Посему, свидѣтельствуя объ отпаденіи его отъ Церкви, вмѣстѣ и молимся, да подастъ ему Господь покаяніе въ разумъ истины (II Тим. II, 25). Молимтися, милосердный Господи, не хотяй смерти грѣшныхъ, услыши и помилуй и обрати его ко святой Твоей Церкви. Аминь.
Подлинное подписали:
Смиренный Антоній, митрополитъ С.-Петербургскій и Ладожскій.
Смиренный Ѳеогностъ, митрополитъ Кіевскій и Галицкій.
Смиренный Владиміръ, митрополитъ Московскій и Коломенскій.
Смиренный Іеронимъ архіепископъ Холмскій и Варшавскій.
Смиренный Іаковъ, епископъ Кишиневскій и Хотинскій.
Смиренный Маркелъ, епископъ.
Смиренный Борисъ, епископъ.»
Жена Толстого графиня Софія Андреевна Толстая, хотя и была православной, но, очевидно, тогда еще не была достаточно знакома ни съ основными догматами Церкви, ни со святыми Канонами Церковными, ни съ Исторіей Православной Церкви, ни со святоотеческой литературой, ни съ христіанскимъ нравоученіемъ, и, вообще не жила въ Церкви (по замѣчательному выраженію Хомякова), а только заходила въ нее, больше же находилась лишь около церковныхъ стѣнъ.
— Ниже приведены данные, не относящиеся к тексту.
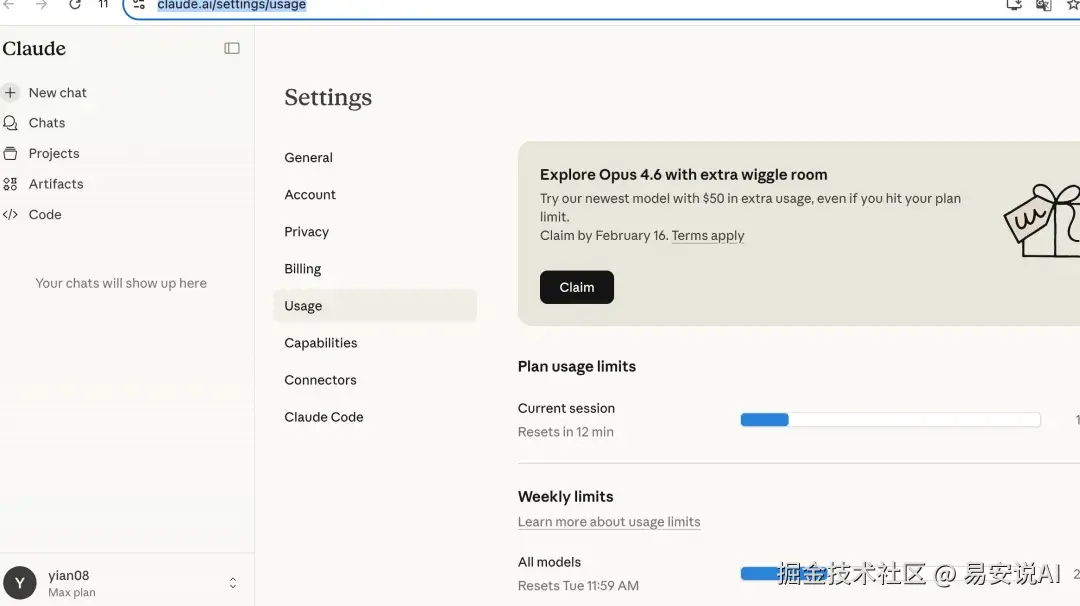Click the yian08 profile avatar
The width and height of the screenshot is (1080, 606).
coord(20,583)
Только этимъ и можно объяснить ея внезапную реакцію на Постановленіе Сѵнода, побудившую ее написать немедленно послѣ опубликованія отлученія рѣзкое непродуманное и некорректное письмо ко Главѣ Русской Православной Церкви, Первоприсутствующему въ Сѵнодѣ Митрополиту С.-Петербургскому и Ладожскому - Антонію.
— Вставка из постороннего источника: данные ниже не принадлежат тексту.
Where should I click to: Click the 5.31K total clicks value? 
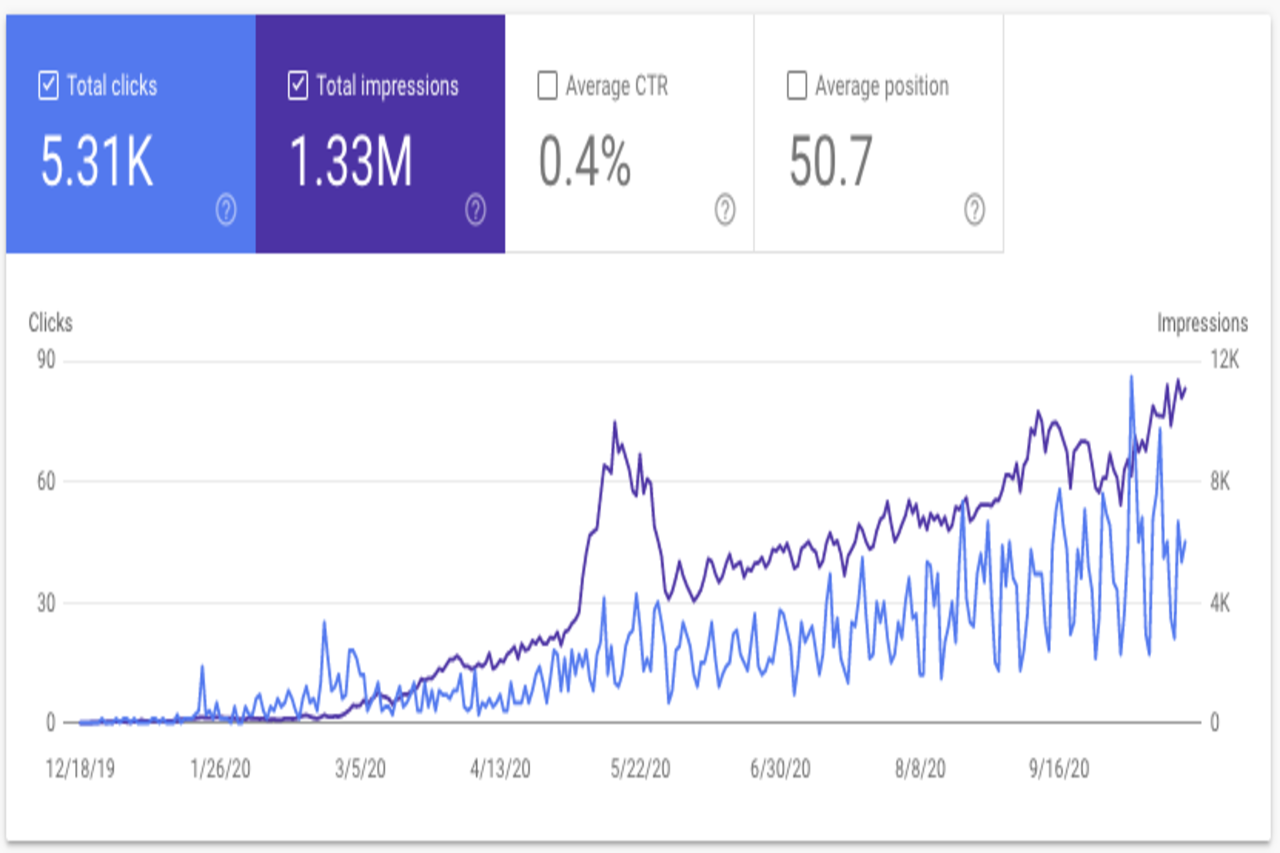pyautogui.click(x=97, y=162)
24 марта 1901 года, въ Петербургѣ, въ №17 «Церковныхъ Вѣдомостей», издававшихся при Святѣйшемъ Правительствующемъ Сѵнодѣ, въ неоффиціальной части, было опубликовано письмо графини С. А. Толстой къ Митрополиту Антонію и отвѣтъ Митрополита.
Приводимъ эти письма.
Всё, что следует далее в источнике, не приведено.